BS! That little guy right there would easily break a thumbnails leg and eat its throat. Thats what mantids are all about


----------



## chuckpowell (May 12, 2004)

That's what I thought and was proved wrong. Different species but it was about that size - the frog was twice the size of the mantid. Try it - you'll see.

Best,

Chuck



frogparty said:


> BS! That little guy right there would easily break a thumbnails leg and eat its throat. Thats what mantids are all about


----------



## botanyboy03 (Apr 18, 2009)

After reading this post,and seeing some of the little mantids shown, I thought " Lets google 'Mantids for sale" and I found a site which sells them, and I spent a bit of time reading and looking. There are some really cool looking mantids, but I dunno, maybe eventually I'd get one, but not yet. I had no idea there were mantids that tiny. Pretty cool. And the videos do make me think they are ruthless murdering alien robots.


----------



## salix (Mar 28, 2008)

Wallace Grover said:


> Notice all the videos involve the larger mantids.


Actually, I think the one with the hummingbird was pretty small. I'll grant you the ones with the mouse and snake were BIG!

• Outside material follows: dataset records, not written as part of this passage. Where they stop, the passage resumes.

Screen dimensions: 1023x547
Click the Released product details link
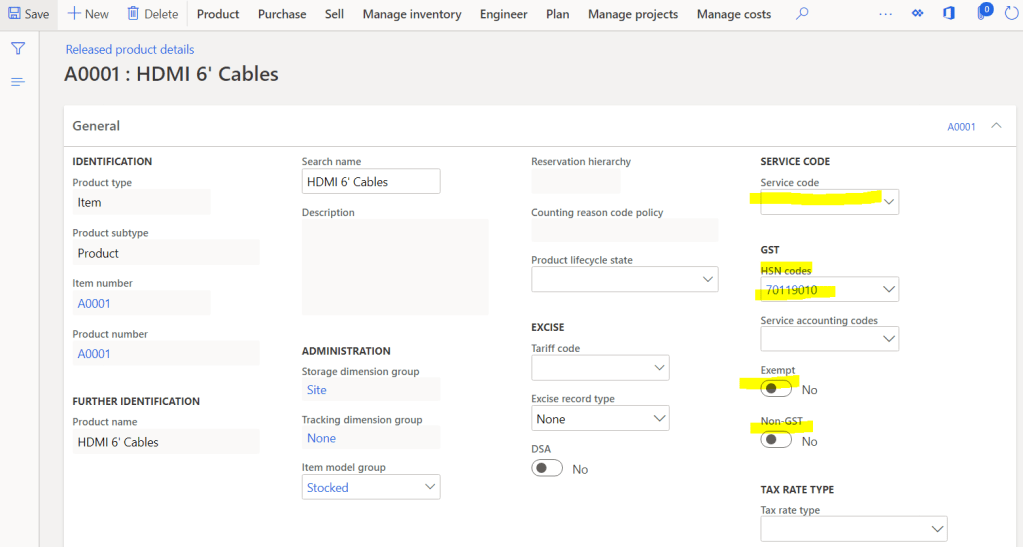point(130,49)
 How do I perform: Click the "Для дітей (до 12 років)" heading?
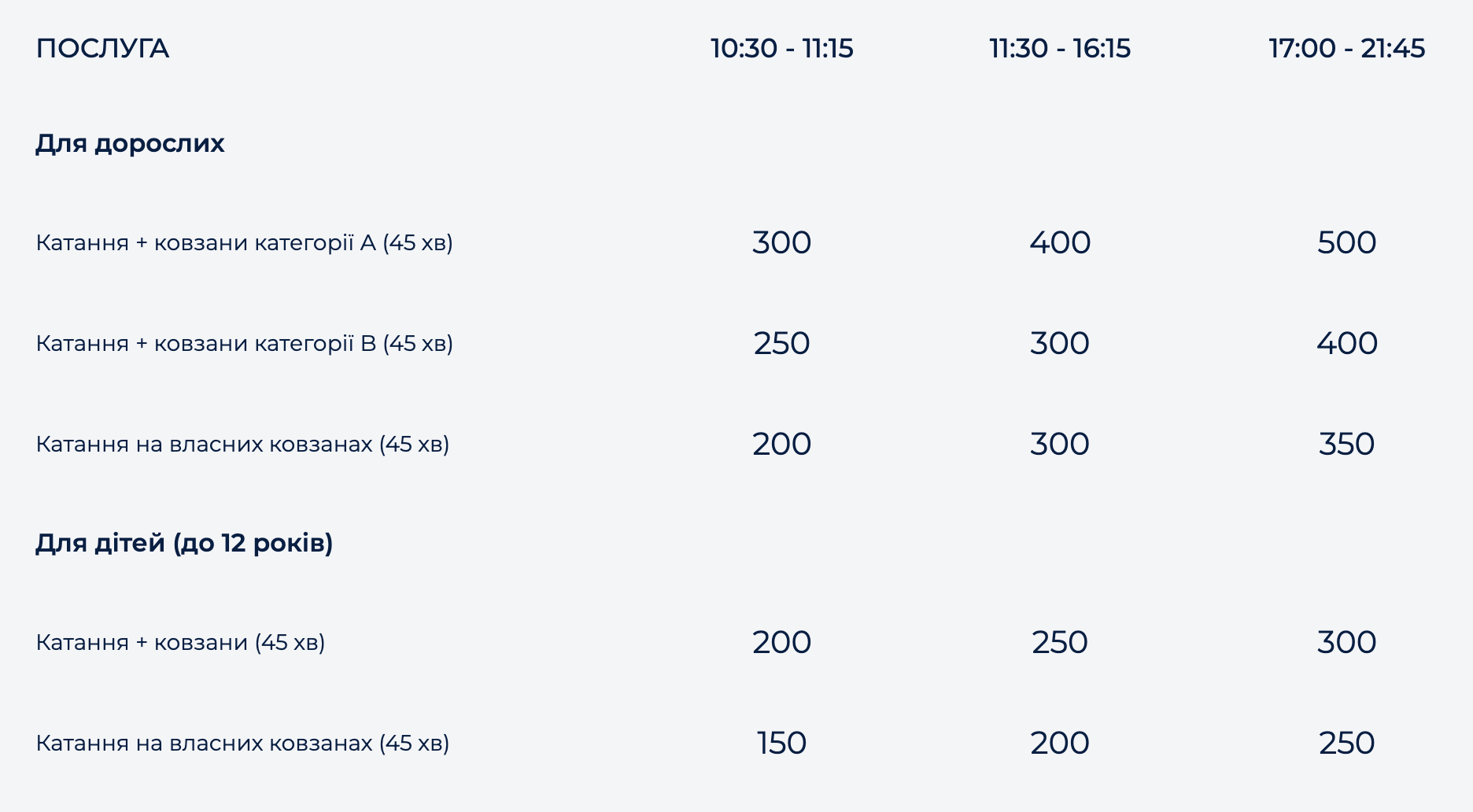tap(184, 543)
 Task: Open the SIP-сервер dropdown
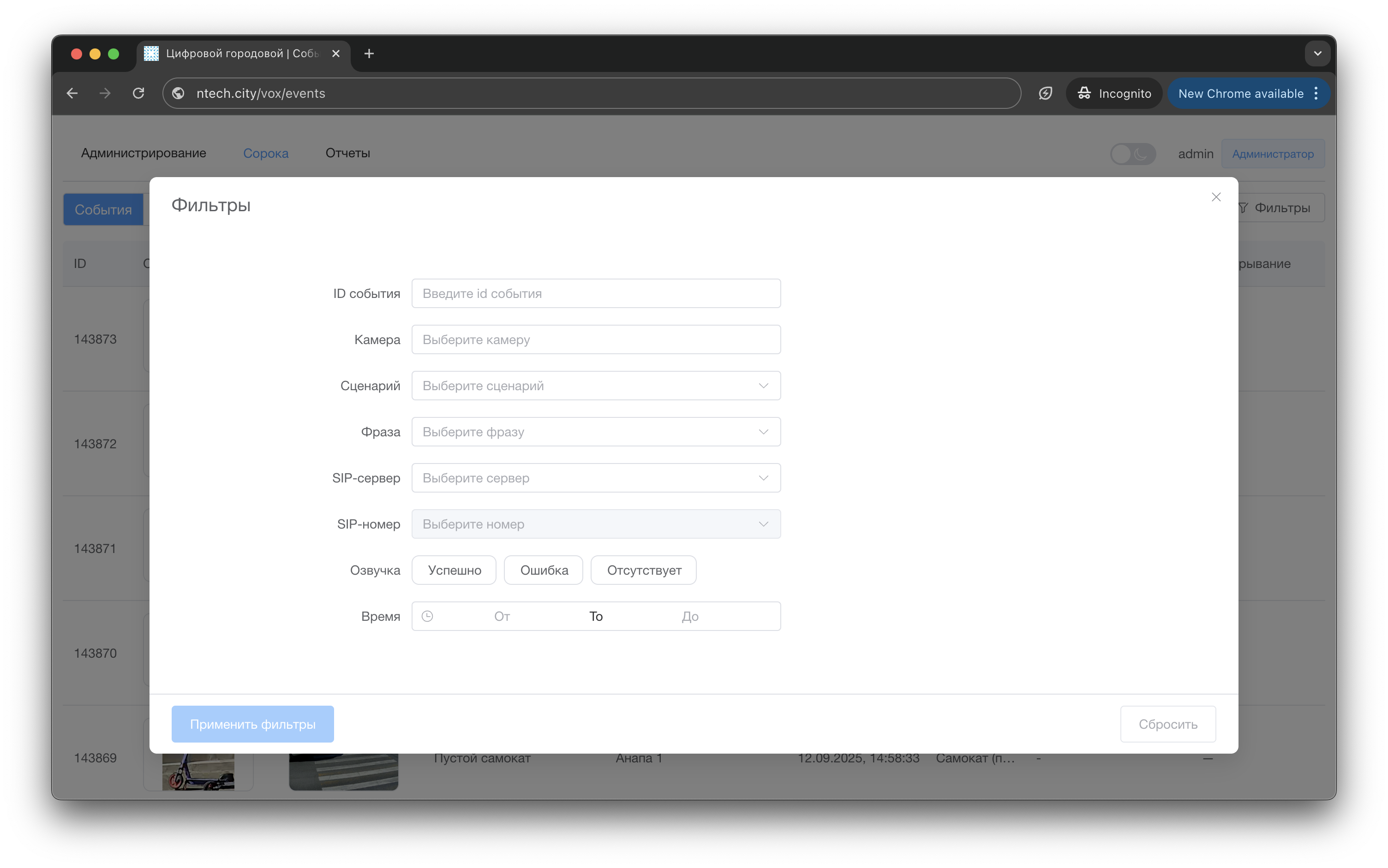(596, 478)
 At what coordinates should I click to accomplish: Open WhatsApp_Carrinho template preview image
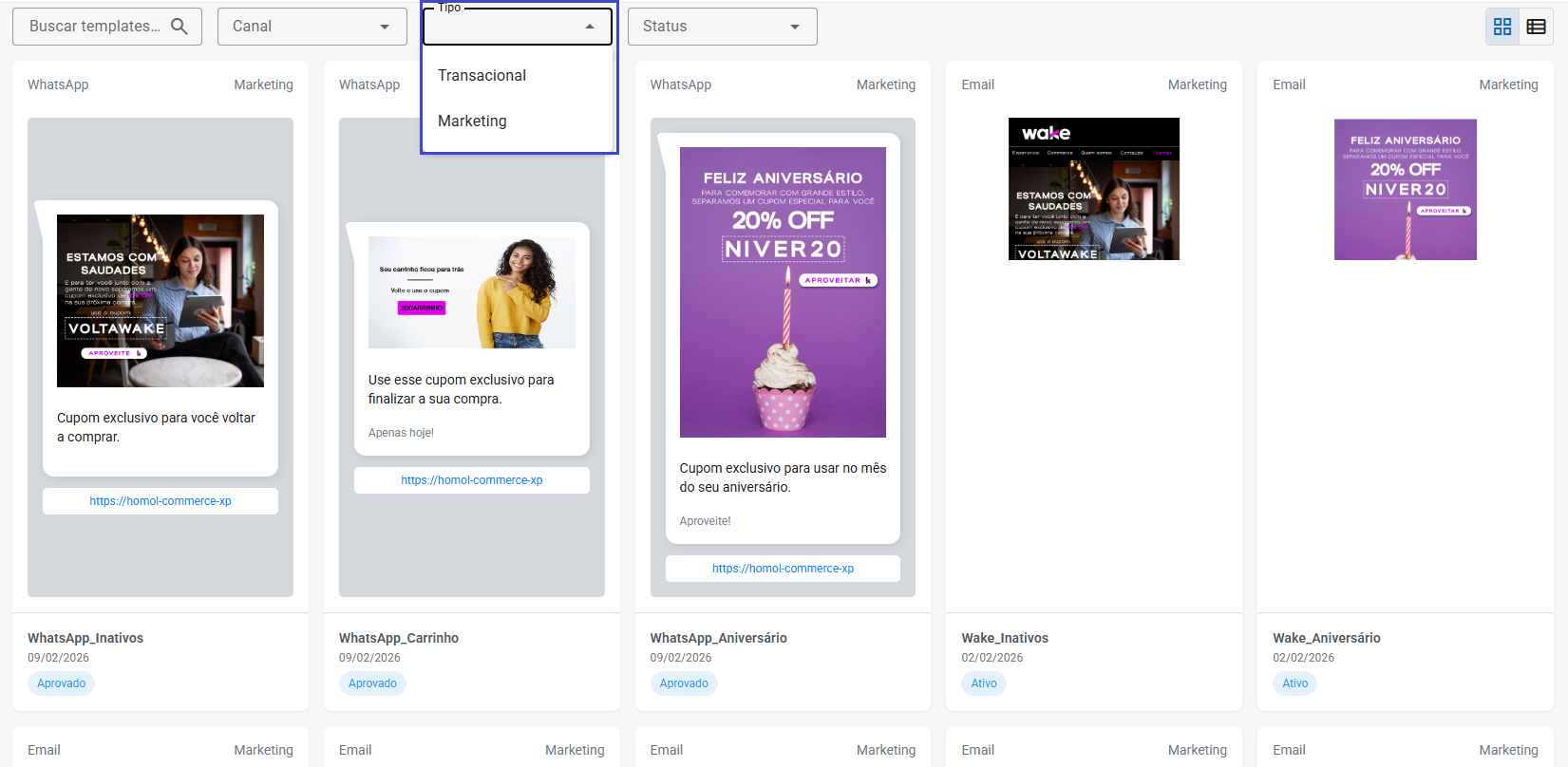[x=471, y=292]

And personally, I like mantids (blood-thirsty killers that they are  ), I had a few at one point.

Deb


----------



## Philsuma (Jul 18, 2006)

Not sure I'd refer to them as "Bloodthirsty" even in jest....

They do what they do.....and are very efficient.

The sensationalism and media hype still adversely effects all species of shark, to this day.


----------



## tachikoma (Apr 16, 2009)

Man after seeing these videos I am so glad I never tried to catch the one I saw on a window in South Carolina. It was around 5 or so inches long by the looks of it it could have caused a nasty bite/cut.


----------



## salix (Mar 28, 2008)

tachikoma said:


> it could have caused a nasty bite/cut.


Naw, I see them outside my office fairly often. I always pick them up and move them to a less obvious spot. I'm always afraid someone phobic will see them and squish them out of fear/ignorance.

I love mantids and had never even considered that one might bite me (although there was a video of that on youtube also  ).

Deb


----------



## frogface (Feb 20, 2010)

tachikoma said:


> Man after seeing these videos I am so glad I never tried to catch the one I saw on a window in South Carolina. It was around 5 or so inches long by the looks of it it could have caused a nasty bite/cut.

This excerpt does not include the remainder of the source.